The seventeen draft goals are as follows:
1: End poverty in all its forms everywhere
2: End hunger, achieve food security and improved nutrition and promote sustainable agriculture
3: Ensure healthy lives and promote well-being for all at all ages
4: Ensure inclusive and equitable quality education and promote lifelong learning opportunities for all
5: Achieve gender equality and empower all women and girls
6: Ensure availability and sustainable management of water and sanitation for all
7: Ensure access to affordable, reliable, sustainable and modern energy for all
8: Promote sustained, inclusive and sustainable economic growth, full and productive employment and decent work for all
9: Build resilient infrastructure, promote inclusive and sustainable industrialization and foster innovation
10: Reduce inequality within and among countries
11: Make cities and human settlements inclusive, safe, resilient and sustainable
12: Ensure sustainable consumption and production patterns
13: Take urgent action to combat climate change and its impacts
14: Conserve and sustainably use the oceans, seas and marine resources for sustainable development
15: Protect, restore and promote sustainable use of terrestrial ecosystems, sustainably manage forests, combat desertification, and halt and reverse land degradation and halt biodiversity loss
16: Promote peaceful and inclusive societies for sustainable development, provide access to justice for all and build effective, accountable and inclusive institutions at all levels
17: Strengthen the means of implementation and revitalize the global partnership for sustainable development
As the SDGs currently stand, do they present a compelling agenda for mending the relationships not just between human beings, but with all the kingdoms of nature?
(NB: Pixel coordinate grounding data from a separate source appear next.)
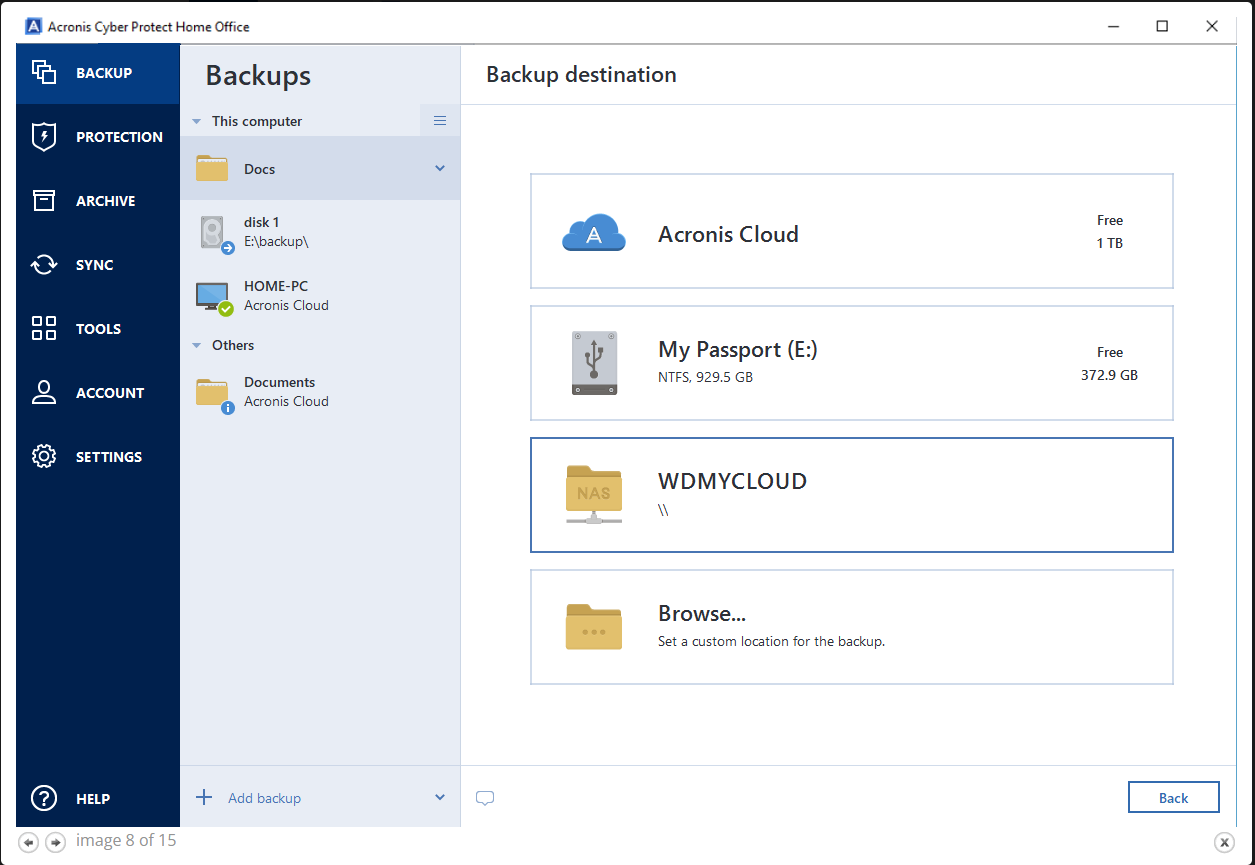Expand the Docs backup chevron

click(x=440, y=169)
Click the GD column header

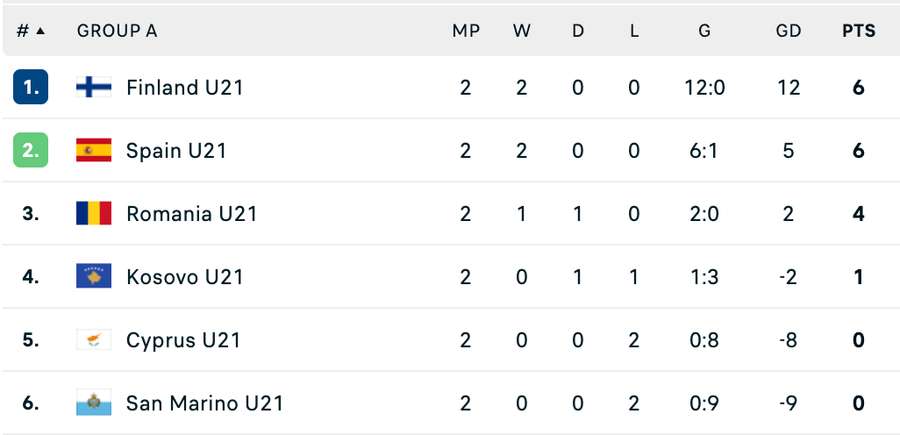pos(788,31)
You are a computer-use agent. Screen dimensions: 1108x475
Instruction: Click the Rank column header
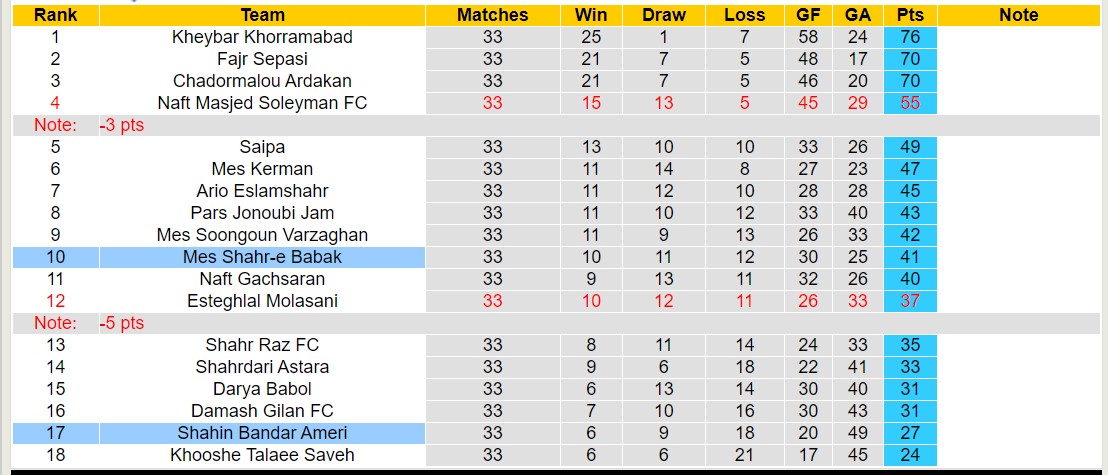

Certainly, there will be scope over the next fifteen years for the UN, global civil society, governments and other actors to refine and ensoul the SDGs with the fire of their passionate commitment.
Concerned people of goodwill are invited to participate in the subjective support of the SDG Summit, which takes place from the 25th to the 27th September, through the Cycle of Conferences meditation initiative. By the united power of lighted, purposeful thought, we can support the participants in this vital effort to bring ideals into practical expression, giving shape and direction to human progress.